Oh really? Let me see if I understand your position, then. You are saying that votes should be started with no prior discussion, using only the default one week "rewording" period to determine if those new votes (which some will say should never have been created in the first place) should be withdrawn? Furthermore, you think that sort of disruption (for controversial topics especially) should be encouraged? I could accomplish quite a bit of policy reformation, if I stooped to that level. But WT:VOTE would be quite overwhelmed. Your analogy to the main namespace is cute; but again, I don't see the point of having completely unusable useless data clogging up searches...GIGO. The fact that so many of the bizarre deviations cause secondary problems seems to mean nothing to you at all; that, I do think is more than just strange. Your continued misrepresentation ("standard structure with inaccurate information"? No.) shows that you still wish to troll here. Good going. One mistake of mine amidst a thousand corrections is license for you to harp on and on? Yet you enter batches of intentionally useless material in the wrong place, then grouse for weeks when I suggest it should be corrected? Yes, my opinion of you has now managed to drop even lower. --Connel MacKenzie 17:27, 17 September 2007 (UTC)[reply]
Re: "my opinion of you has now managed to drop even lower": I'm starting to think that's something I should be happy about. :-) —RuakhTALK 17:32, 17 September 2007 (UTC)[reply]
Well then, have a great day. Funny, that actually trying to respond to the rational-sounding points you make and actually pointing out where you went wrong, results in more snipes from you. What you did, starting the vote, was wrong. Attacking me because you made an error and I pointed it out, is understandable. You have my pity. --Connel MacKenzie 19:17, 17 September 2007 (UTC)[reply]
I don't see this as issue of bad faith either, and even if it were, I don't see where bringing that into the discussion would help. That's what the whole spirit of AGF is. No matter what our first instincts are, if we train ourselves to react as if we thought something was done in good faith, we're likely to get the more cooperative response, so it is almost never useful not to do so. Dmcdevit·t 10:19, 16 September 2007 (UTC)[reply]
I just noticed this after I had posted to the proposal's talk page. To be clear, so it doesn't look like I'm just being contrarian: I don't have any love for our current placenames CFI either; I think it is wrong, actually, and (*cue sound of distant universes popping out of existence*) I think we should be allowing certain non-attributive placenames. This is the wrong way to do it, though, and it is largely the same problem as all three other votes proposed so far, just in fewer words. It seems every time people try to solve the problem it comes out as a definition of notability, not word usage. Certainly that is not current practice as the proposal implies, though. I'm crossposting the posts from Wiktionary talk:Votes/pl-2007-09/Placenames stopgap below, if no one minds. Dmcdevit·t 10:19, 16 September 2007 (UTC)[reply]

Importance as a criterion

I really believe that importance (of a place or a person) is a good criterion for Wikipedia, but not here. The criterion was linguistic. I agree that it must be changed, but the new one should be linguistic too (e.g. Confucius, White House, Le Havre and France should be accepted because they are words (or can be considered as words), George Washington or Washington Street should not be accepted, because they cannot be considered as words). Of course, this should be refined, but you can see the idea. Lmaltier 07:13, 16 September 2007 (UTC)[reply]
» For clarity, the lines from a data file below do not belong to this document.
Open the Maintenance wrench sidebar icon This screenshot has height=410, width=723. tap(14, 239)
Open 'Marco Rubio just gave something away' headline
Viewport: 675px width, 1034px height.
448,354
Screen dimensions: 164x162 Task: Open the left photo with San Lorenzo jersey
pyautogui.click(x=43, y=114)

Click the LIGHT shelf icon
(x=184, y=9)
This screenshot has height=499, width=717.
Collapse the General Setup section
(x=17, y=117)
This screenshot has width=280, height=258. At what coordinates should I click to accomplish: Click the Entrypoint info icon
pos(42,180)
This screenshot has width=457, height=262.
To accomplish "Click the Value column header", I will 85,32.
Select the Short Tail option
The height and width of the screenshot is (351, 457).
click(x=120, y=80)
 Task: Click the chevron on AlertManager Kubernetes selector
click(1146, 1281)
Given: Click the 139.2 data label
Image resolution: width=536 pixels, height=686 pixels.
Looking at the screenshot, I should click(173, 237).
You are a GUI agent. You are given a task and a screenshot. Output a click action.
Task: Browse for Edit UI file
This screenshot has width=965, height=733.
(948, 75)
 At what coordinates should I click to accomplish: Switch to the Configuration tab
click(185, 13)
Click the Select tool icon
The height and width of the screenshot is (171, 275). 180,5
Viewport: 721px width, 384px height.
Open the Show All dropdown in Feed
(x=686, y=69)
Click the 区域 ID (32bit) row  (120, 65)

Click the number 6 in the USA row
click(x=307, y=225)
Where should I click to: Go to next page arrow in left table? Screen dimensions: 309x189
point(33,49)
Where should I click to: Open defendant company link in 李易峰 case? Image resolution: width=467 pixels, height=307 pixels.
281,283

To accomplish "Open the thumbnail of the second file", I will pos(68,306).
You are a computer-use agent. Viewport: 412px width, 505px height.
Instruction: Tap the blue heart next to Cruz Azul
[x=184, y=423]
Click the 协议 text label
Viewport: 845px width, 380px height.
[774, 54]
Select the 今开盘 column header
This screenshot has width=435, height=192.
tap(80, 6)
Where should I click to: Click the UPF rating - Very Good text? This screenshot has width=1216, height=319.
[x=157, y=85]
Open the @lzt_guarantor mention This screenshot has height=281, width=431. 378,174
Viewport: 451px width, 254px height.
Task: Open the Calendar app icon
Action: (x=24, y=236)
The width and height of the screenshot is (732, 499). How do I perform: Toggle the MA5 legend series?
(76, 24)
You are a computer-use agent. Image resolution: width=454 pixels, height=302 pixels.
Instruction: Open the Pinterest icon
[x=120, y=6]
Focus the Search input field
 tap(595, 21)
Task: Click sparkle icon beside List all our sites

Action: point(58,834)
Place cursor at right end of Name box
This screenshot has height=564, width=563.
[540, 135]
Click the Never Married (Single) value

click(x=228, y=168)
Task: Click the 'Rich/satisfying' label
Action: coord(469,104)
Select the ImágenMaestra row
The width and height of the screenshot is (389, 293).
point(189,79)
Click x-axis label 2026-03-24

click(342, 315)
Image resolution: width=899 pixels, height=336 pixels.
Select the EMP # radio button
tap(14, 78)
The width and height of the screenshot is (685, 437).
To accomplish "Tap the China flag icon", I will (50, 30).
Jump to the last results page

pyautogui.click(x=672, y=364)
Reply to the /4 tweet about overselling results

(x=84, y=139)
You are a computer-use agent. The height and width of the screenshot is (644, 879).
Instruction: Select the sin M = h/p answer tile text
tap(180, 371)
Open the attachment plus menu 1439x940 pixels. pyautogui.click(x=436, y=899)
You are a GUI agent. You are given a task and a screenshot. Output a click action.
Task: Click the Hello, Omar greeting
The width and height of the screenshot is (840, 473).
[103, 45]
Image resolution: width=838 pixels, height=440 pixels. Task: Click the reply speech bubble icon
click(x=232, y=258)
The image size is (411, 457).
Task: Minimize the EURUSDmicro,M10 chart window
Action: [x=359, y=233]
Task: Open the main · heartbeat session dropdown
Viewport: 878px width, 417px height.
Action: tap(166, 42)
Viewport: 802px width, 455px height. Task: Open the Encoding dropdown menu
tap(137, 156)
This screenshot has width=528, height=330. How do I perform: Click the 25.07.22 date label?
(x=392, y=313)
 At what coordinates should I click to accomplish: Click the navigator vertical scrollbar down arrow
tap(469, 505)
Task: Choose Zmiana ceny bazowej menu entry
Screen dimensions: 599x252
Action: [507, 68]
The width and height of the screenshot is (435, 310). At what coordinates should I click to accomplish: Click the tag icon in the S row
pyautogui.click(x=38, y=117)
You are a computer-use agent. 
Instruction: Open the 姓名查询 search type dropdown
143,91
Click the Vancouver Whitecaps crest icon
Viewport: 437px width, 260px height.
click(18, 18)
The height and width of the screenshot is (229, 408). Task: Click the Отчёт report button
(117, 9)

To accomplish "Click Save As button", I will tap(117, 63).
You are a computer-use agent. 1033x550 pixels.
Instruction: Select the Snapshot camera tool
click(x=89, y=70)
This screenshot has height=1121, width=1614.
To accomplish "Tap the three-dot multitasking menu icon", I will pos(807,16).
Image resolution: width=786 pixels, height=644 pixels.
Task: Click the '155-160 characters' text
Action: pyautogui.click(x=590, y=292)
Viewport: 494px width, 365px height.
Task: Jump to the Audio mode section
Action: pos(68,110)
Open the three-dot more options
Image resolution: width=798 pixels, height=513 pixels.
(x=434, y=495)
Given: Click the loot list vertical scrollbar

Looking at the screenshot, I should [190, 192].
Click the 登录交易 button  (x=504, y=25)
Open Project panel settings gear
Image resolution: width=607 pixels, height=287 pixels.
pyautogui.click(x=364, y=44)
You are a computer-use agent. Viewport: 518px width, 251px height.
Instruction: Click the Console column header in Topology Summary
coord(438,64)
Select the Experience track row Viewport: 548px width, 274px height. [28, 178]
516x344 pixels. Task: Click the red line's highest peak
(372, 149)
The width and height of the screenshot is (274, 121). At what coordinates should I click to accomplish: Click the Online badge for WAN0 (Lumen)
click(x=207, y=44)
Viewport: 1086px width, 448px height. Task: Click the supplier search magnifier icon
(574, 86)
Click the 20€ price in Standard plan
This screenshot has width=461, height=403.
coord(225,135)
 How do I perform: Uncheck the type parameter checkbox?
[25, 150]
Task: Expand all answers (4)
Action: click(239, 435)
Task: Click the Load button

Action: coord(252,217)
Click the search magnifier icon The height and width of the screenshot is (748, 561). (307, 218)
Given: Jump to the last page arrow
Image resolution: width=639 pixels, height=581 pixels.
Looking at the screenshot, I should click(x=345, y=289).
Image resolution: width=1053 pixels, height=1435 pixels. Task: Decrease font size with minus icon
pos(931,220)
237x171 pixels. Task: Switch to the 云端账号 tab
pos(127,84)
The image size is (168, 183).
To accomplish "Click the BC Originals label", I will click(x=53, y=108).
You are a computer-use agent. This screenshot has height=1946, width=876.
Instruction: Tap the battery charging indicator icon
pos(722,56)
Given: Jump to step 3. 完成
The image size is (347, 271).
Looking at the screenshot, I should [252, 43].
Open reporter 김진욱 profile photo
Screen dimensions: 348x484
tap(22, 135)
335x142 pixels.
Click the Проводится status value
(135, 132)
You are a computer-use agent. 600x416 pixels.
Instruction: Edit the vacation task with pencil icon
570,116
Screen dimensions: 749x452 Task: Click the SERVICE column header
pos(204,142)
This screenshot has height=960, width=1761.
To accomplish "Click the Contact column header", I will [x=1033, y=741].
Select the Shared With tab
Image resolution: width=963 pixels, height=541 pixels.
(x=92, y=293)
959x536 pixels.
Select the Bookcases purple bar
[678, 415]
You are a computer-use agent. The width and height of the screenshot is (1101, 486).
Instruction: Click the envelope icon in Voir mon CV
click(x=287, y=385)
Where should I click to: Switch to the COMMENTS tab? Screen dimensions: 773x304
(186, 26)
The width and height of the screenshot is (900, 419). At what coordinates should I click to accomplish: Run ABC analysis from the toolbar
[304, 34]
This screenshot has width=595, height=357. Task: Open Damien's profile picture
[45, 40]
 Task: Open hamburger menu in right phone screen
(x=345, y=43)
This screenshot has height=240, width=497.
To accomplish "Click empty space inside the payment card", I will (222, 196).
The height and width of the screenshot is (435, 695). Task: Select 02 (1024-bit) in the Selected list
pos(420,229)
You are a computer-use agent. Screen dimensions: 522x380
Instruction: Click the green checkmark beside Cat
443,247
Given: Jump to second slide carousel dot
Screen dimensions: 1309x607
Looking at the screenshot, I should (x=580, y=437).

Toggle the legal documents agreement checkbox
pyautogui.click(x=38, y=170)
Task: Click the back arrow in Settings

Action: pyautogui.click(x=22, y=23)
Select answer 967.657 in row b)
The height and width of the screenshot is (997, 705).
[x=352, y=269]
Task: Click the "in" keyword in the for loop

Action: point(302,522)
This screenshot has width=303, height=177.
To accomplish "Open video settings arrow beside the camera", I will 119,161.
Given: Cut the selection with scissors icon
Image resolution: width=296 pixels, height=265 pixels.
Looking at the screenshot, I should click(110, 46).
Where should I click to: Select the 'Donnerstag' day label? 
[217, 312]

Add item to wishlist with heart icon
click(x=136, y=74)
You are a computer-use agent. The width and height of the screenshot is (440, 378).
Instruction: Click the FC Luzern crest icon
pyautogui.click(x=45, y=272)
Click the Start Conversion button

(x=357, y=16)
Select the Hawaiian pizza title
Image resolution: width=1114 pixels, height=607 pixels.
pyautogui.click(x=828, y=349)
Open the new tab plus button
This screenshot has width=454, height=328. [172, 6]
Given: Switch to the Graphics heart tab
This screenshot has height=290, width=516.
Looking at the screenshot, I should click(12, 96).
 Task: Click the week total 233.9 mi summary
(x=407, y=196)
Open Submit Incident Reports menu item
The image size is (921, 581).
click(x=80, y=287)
I agree. Importance has nothing to do with it, and we should not be entering into debates on notability (although, note that all cities, towns, villages, etc. with any population on any census records are considered notable on Wikipedia. This suggests that importance can be defined rather broadly). The problem is that a word is a word if it has usage in it's particular language, not if the thing it represents is important. Is "frtyu" an important place name? It might qualify, since that's the word that I just coined for "France," a notable place. This is an absurd example, but I would say that adding many other "important" place names would be similar coinages. As I've said before, I believe that "Melekeok" is not a word that can be fairly said to have entered the English vocabulary. This does not mean that the capital of a sovereign nation is not an important place, but if in all of JSTOR, there is not a single reference to it without parenthetical explanatory context (i.e., what you would do when introducing a foreign word that is not translatable), I would say the word is not important. In terms of a dictionary, trying to construct a criterion for inclusion on the basis of the real-world importance of the concept a word refers to, and not the word itself, is necessarily arbitrary, and encyclopedic. Dmcdevit·t 08:00, 16 September 2007 (UTC)[reply]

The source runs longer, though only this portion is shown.